McBride: Some of my inspiration comes from portrait photographers like Sally Mann and Mary Ellen Mark.

SF360: [Pointing at photo] Which theater is this?

McBride: The Bridge — that spot is right before the ladies room.

SF360: I have to say you make the Bridge’s interior look more splendid than I remember it being. I don’t remember the red on the ceiling. This same photo of the Bridge’s seating also reminds me a bit of ‘Goodbye, Dragon Inn.’

Lindow: I love that movie.

Bruno: That one shot [of the theater’s seats in ‘Goodbye, Dragon Inn’] is metaphysical cinema.

SF360: Julie, I know you and Christian have worked at the Castro, but I’m wondering what else drew you to this book project.

Lindow: What really got me started was Rebecca Solnit’s writing, and thinking about the loss of all these theaters and cultural spaces. She writes about the difference between urban space, where you have this diversity, and the isolation and alienation of the suburbs. One significant thing happening just this week is that A Clean Well-lighted Place for Books on Van Ness is closing. Cody’s on Telegraph is also closing. The owner of Clean Well Lighted is opening a smaller store in West Portal, but both of those closures relate to the WalMart-ization of the United States. These are places where cultural gatherings took place.

I’m also drawn to the subject because of the gorgeous architecture of the buildings, which has not been documented in a detailed, artistic way.

SF360: Can you tell me a bit about the some of the essays in ‘Left in the Dark?’

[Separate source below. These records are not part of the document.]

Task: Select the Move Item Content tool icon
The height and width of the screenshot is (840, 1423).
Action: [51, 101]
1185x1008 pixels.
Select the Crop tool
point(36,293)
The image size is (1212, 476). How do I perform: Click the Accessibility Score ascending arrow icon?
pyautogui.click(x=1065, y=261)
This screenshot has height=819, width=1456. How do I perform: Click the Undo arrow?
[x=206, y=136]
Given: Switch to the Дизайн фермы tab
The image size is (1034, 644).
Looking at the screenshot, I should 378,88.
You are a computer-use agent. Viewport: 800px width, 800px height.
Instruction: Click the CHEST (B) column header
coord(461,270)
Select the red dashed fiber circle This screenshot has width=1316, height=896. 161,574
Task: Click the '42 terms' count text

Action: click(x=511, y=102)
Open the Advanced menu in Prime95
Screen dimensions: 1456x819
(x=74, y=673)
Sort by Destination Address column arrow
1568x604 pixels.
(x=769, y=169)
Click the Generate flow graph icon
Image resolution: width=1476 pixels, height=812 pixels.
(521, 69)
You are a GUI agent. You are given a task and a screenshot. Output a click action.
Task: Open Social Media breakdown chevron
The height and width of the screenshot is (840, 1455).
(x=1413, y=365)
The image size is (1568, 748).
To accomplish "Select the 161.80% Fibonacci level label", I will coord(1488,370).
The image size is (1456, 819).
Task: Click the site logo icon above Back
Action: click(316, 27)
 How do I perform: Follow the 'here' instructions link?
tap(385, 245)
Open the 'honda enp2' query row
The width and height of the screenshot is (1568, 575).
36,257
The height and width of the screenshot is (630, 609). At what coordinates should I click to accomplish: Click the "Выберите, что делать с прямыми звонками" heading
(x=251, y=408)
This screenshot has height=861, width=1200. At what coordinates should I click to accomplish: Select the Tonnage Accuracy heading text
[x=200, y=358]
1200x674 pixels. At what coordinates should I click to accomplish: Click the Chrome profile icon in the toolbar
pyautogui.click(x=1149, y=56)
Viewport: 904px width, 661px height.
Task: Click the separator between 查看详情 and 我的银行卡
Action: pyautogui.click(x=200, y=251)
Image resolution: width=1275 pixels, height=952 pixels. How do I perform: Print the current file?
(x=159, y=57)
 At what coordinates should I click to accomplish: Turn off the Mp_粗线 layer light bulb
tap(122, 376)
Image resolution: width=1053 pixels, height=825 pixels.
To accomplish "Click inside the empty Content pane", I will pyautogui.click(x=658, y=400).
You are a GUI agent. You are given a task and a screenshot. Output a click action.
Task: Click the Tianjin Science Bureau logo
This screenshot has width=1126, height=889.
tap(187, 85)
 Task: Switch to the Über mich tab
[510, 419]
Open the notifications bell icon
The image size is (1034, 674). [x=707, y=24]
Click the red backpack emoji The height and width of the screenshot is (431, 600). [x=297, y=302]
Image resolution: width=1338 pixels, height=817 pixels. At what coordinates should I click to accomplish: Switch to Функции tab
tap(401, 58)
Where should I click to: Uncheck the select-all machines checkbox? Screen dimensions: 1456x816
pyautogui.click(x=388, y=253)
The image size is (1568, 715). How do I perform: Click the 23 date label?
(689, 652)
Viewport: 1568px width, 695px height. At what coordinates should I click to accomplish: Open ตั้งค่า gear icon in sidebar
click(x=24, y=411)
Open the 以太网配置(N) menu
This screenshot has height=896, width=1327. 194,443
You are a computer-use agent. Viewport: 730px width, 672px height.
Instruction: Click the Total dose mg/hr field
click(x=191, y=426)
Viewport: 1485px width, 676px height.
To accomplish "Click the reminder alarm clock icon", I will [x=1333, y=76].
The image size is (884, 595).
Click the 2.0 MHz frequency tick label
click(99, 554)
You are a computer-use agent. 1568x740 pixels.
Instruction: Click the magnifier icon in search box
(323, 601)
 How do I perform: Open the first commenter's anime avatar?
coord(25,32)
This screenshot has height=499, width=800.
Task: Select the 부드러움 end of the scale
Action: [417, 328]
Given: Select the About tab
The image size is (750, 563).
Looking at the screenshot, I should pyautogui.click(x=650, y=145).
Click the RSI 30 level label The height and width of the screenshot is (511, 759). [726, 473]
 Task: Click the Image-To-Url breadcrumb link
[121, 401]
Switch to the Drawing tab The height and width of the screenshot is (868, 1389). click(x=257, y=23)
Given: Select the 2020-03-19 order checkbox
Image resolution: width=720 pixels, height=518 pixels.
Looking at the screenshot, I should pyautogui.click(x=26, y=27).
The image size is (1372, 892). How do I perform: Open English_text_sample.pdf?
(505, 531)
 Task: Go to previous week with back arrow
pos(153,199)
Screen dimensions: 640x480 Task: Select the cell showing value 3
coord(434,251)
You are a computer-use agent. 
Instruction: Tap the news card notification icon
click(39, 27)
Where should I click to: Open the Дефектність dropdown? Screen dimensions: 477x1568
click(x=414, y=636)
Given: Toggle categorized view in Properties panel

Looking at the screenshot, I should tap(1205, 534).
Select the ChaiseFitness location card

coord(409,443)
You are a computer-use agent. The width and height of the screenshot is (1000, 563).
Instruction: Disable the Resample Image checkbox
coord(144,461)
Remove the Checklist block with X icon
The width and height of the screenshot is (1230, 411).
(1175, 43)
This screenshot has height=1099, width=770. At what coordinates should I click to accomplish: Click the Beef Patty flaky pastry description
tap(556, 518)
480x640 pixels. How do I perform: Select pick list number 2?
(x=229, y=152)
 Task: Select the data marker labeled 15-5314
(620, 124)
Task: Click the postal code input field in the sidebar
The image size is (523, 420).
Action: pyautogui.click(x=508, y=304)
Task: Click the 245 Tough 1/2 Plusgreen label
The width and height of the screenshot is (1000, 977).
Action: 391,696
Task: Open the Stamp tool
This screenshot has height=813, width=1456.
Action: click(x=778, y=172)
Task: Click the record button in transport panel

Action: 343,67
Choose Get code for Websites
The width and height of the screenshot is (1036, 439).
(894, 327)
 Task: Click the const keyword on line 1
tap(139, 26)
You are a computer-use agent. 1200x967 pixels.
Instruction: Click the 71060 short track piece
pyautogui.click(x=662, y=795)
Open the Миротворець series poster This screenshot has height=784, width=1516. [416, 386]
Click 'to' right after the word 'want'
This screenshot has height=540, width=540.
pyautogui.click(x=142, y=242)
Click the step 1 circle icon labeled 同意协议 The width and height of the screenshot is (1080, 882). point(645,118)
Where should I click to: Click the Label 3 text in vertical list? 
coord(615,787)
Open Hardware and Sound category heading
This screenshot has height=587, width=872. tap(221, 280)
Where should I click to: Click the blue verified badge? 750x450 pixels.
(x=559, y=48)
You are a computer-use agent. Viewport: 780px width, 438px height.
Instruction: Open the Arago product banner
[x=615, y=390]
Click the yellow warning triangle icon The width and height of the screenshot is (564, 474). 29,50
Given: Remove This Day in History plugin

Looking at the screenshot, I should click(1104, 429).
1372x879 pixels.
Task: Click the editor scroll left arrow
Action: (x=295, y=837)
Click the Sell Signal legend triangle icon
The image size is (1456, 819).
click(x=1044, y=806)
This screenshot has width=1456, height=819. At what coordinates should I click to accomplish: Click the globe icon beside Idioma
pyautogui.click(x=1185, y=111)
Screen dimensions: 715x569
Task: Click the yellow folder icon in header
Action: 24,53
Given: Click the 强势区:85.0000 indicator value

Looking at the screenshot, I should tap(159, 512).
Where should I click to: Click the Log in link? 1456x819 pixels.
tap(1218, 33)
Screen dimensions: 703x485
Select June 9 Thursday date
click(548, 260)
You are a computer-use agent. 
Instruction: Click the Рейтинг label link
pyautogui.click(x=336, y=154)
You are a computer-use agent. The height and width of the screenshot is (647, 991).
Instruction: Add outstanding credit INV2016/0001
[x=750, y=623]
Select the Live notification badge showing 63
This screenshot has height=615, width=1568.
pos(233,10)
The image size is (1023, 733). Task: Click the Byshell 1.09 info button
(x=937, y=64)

Lindow: Peaches Christ writes about his personal experiences as a performer and also running the Bridge. Gary Meyer is focusing on his personal story and the economic struggles of independent theaters and rep houses. Anita Monga writes about the differences between programming a theater for profit and actually being a curator. Eddie Muller is writing about growing up going to the theaters in San Francisco.

SF360: Lastly, all of have been involved in political activism, and I’m wondering how that informs your work on these projects.

Lindow: I spent time up in Seattle in 1999 protesting the WTO, and I come from a background of having worked with the Foundation for Deep Ecology. The chapters about privatization in Jerry Mander’s and Edward Goldsmith’s ‘The Case Against the Global Economy’ are important to me in putting together this book.

Bruno: It’s significant that Jane Jacobs died around two weeks ago. It wasn’t until I read her stuff that I thought about the larger implications of movie theaters. We’re all children of Jane Jacobs in a way. She wasn’t formally trained, but she was an observant person, and her book ‘The Death and Life of Great American Cities,’ this 400-page book, has one small chapter only about four pages long called ‘The Need for Old Buildings.’ In it, she talks about how old ideas happen in new buildings, and new ideas happen in old buildings. Reading that made me think about repertory film.